Campeonato Paulista – Série A1
- Season: 1977
- Champions: Corinthians
- Copa Brasil: Corinthians Santos Comercial Ponte Preta XV de Piracicaba Guarani Palmeiras São Paulo Botafogo Portuguesa Noroeste América
- Matches played: 379
- Goals scored: 875 (2.31 per match)
- Top goalscorer: Serginho Chulapa (São Paulo) – 32 goals
- Biggest home win: América 5-0 Noroeste (June 5, 1977) São Bento 6-1 Portuguesa Santista (June 5, 1977) São Paulo 6-1 Marília (July 13, 1977)
- Biggest away win: Marília 0-5 Palmeiras (July 20, 1977)
- Highest scoring: Paulista 6-3 Portuguesa Santista (August 7, 1977)
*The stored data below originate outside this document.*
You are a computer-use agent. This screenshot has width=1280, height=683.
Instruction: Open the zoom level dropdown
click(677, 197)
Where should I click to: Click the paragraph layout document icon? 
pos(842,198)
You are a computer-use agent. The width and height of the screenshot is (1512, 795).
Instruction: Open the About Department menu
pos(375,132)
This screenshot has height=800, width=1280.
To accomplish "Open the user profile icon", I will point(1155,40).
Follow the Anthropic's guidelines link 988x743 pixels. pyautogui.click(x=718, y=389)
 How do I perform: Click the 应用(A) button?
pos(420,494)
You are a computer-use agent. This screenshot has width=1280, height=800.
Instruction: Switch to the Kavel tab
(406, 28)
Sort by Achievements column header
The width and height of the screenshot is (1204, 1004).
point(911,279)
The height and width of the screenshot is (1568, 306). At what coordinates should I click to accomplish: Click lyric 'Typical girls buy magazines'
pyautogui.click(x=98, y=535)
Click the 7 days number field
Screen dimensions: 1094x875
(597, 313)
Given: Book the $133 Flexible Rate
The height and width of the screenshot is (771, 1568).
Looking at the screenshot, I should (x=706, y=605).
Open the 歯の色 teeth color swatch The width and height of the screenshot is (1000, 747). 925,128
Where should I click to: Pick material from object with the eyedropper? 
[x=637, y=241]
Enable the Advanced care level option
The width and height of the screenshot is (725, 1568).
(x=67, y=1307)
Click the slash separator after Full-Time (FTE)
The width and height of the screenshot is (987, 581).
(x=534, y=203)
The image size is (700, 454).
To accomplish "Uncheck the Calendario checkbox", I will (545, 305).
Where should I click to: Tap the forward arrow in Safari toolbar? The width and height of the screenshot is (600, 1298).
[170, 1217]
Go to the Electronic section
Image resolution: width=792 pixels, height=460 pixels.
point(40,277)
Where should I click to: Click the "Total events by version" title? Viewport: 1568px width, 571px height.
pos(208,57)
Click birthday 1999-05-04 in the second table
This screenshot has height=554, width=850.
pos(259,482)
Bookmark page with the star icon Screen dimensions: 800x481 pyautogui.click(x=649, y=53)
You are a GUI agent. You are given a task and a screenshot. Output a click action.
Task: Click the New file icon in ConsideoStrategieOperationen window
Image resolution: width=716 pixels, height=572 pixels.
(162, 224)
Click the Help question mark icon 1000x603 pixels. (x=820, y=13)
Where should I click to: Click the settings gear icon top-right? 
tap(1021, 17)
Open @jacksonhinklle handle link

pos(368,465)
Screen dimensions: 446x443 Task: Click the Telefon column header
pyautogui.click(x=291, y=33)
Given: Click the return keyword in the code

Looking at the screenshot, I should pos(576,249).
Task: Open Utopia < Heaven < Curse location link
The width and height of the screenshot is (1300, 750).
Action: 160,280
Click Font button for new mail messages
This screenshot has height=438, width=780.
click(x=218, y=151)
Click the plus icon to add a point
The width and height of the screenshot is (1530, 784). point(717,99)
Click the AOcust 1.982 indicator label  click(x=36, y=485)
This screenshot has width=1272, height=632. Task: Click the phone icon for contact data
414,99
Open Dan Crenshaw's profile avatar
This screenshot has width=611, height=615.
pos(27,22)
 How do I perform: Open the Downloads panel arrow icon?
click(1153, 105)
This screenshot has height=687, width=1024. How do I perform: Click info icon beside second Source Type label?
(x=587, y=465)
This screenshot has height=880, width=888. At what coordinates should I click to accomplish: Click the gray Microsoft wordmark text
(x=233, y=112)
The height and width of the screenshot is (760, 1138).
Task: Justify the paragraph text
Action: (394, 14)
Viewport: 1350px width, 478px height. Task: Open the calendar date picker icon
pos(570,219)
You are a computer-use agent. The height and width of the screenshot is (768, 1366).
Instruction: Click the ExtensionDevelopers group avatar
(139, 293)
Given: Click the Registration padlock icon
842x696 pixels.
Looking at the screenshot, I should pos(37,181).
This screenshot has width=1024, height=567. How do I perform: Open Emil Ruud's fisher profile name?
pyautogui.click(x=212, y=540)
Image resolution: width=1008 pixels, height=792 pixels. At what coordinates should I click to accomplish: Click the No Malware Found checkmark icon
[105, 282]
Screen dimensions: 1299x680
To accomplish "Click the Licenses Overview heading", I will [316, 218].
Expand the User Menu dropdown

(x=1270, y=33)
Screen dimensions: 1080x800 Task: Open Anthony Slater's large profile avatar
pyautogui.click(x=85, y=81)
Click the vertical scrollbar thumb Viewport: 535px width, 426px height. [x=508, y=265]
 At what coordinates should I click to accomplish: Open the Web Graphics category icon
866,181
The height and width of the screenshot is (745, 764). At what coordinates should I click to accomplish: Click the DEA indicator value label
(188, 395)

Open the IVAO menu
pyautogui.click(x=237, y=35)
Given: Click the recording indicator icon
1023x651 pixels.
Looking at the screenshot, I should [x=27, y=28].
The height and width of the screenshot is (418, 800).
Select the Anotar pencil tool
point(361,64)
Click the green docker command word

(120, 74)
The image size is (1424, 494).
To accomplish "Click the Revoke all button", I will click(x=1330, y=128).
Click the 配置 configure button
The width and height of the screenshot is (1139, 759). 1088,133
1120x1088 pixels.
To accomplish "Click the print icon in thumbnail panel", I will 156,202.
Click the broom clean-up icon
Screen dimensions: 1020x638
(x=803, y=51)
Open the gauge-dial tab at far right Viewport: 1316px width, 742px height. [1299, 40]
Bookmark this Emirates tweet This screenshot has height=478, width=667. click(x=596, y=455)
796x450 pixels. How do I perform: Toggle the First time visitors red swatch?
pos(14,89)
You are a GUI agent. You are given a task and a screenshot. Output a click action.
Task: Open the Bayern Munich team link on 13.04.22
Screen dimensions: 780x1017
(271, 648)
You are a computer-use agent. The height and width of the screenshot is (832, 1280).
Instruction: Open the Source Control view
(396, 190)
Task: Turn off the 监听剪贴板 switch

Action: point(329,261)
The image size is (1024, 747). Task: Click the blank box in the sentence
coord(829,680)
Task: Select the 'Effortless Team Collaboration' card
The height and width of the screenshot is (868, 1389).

= 1977 Campeonato Paulista =

The 1977 Campeonato Paulista da Divisão Especial de Futebol Profissional was the 76th season of São Paulo's top professional football league. Corinthians won the championship for their 16th title. No teams were relegated. Serginho Chulapa from São Paulo was the top goalscorer, with 32 goals.

==Championship==
The first phase of the championship was divided into two rounds, in which the nineteen teams of the championship were divided into four groups;five with five teams and one with four, with each team playing once against all other teams, and the best team of each group passing to the Semifinals. The champions of each round qualified to the Third round, along with the six best teams in the aggregate table. Wins by three goals' difference or more were worth an extra point.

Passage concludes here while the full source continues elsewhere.